The network gives patients access to x-rays, ultrasounds, CT scans, MRIs and more through a secure log-in on their mobile, tablet or computer.
It will allow them to seek second opinions or specialist treatment more easily.
The IEP is already used to share as many as 40 million images between NHS professionals in acute trusts across the country.
Now, the newly expanded IEP with Anyone, owned by Sectra, will spread that benefit directly to patients who will not only be able to view the images themselves, but share them with clinicians.
It will help the NHS move away from images having to be shared through CDs.

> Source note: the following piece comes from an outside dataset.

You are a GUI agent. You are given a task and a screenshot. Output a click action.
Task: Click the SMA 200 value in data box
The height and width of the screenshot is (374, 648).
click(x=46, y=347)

One of the trusts which is embracing IEP with Anyone is Oxford University Hospitals NHS Foundation Trust, where two thirds of patients from the trust are now able to access their images.
Annie Pinfold, a picture archiving and communication systems senior consultant at Oxford University Hospitals NHS Foundation Trust, said: “It [IEP with Anyone] is so much faster and easier for patients to receive and share images.
“Many devices no longer have CD drives, and IEP with Anyone allows us to send images much more quickly through a secure electronic transfer trusted in the NHS, compared to the five days, or even longer, that it can take to post two encrypted CDs and a password in separate jiffy bags.”
Patients’ images from departments including radiology, cardiology, ophthalmology and other diagnostics will remain securely in the system for 60 days once uploaded.
IEP with Anyone will also be moving to the new Health and Social Care Network managed by NHS Digital later in the year.
Jane Rendall, managing director for Sectra in the UK and Ireland, said: “IEP with Anyone is an important step in empowering patients, while helping to reduce the burden on NHS staff. Confidentiality can also be better protected, and patients can have more control around who sees their information.”
3 May 2019 @ 08:58
This is a really interesting area. I have been undertaking research into the benefits and risks of sharing diagnostic radiological images with patients. One interesting finding was there were significant differences between clinical and lay attitudes towards this process, with laypersons more positive regarding the benefits and clinicians more concerned regarding the risks.
1 May 2019 @ 15:54
Query the rationale behind this, although there is probably more clarity in the detail. Do most primary care clinicians routinely have access to images or the specialist ability to interpret them. Therefore how does direct access for patients to “seek second opinions” sit within the digital agenda, surely there are more appropriate priorities to engender greater self-care
30 April 2019 @ 18:08
Just wondering who pays? This is a price per transfer isn’t it?
IEP as I understand it, requires PACS access to push the image or study? There would seem to be a direct impact on radiology management in this increased access done in this way?